On the whole, we see hear a close correspondence between the observed and simulated data. That suggests that our model is a good description of the data.

If we use the ECDFs rather than the histograms, we see a similarly well-fitting model.

# plot histograms of real and fake data
ggplot(gg_data, aes(x = batting_average)) + 
  stat_ecdf() + 
  facet_wrap(vars(type)) + 
  stat_function(fun = pbeta, args = list(shape1 = theta_hat$est[1], 
                                         shape2 = theta_hat$est[2]), 
                color = "red")

It’s really hard to tell this apart!

To make the comparison even more refined, let’s put all the curves in the same panel.
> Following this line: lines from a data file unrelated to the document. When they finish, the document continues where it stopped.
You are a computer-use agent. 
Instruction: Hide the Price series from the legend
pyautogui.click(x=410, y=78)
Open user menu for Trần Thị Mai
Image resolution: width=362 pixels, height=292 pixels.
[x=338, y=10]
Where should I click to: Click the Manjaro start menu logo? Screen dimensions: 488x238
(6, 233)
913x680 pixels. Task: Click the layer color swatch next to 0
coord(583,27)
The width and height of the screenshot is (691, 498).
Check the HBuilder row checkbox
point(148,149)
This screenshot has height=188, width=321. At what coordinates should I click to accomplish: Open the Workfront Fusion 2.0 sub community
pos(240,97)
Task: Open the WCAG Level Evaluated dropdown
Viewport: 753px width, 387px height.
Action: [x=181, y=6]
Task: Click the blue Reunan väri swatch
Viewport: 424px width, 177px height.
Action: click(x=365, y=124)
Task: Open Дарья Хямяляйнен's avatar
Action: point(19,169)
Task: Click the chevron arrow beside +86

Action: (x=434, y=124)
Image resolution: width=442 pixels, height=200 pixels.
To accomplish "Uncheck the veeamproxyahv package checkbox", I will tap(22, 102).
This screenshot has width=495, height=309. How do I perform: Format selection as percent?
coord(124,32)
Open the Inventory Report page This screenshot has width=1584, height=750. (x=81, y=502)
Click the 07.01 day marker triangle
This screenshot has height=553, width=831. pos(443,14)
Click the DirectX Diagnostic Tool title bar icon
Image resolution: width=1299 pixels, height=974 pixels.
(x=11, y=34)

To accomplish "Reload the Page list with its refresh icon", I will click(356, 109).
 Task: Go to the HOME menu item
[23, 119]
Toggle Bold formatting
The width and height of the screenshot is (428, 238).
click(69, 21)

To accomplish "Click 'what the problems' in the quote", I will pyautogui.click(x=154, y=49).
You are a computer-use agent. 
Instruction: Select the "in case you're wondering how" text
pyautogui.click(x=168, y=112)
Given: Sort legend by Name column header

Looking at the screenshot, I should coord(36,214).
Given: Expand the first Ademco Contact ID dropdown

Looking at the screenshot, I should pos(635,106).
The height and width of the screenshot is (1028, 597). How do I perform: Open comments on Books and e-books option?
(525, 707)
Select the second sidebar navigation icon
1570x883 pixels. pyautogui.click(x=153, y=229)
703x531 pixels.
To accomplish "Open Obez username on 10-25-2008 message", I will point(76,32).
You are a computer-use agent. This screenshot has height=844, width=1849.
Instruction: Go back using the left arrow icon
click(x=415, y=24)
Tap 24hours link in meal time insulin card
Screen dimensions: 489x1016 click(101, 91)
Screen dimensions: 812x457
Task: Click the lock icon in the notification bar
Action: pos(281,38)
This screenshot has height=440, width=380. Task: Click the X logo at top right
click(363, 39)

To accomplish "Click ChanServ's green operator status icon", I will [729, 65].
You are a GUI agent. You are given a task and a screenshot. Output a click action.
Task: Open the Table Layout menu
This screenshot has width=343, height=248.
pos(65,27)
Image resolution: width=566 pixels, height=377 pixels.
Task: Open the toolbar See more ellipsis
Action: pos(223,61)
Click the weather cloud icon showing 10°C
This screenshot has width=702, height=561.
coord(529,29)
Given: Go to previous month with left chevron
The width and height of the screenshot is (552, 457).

# separate the labels of the simulated data into two parts
gg_data2 <- gg_data |>
  separate(type, into = c("type", "version")) |>
  glimpse()
Rows: 2,742
Columns: 3
$ batting_average <dbl> 0.2556765, 0.2591884, 0.2886362, 0.1711872, 0.2356319,…
$ type            <chr> "simulated", "simulated", "simulated", "simulated", "s…
$ version         <chr> "1", "1", "1", "1", "1", "1", "1", "1", "1", "1", "1",…
# plot histograms of real and fake data
ggplot(gg_data2, aes(x = batting_average, color = type, group = version)) + 
  stat_ecdf() 

If we look really hard, we can start to see some small differences between these the observed data and the model, but the model is a really good one. With only two parameters, the beta distribution does an excellent job of recreating the distribution of the observed data.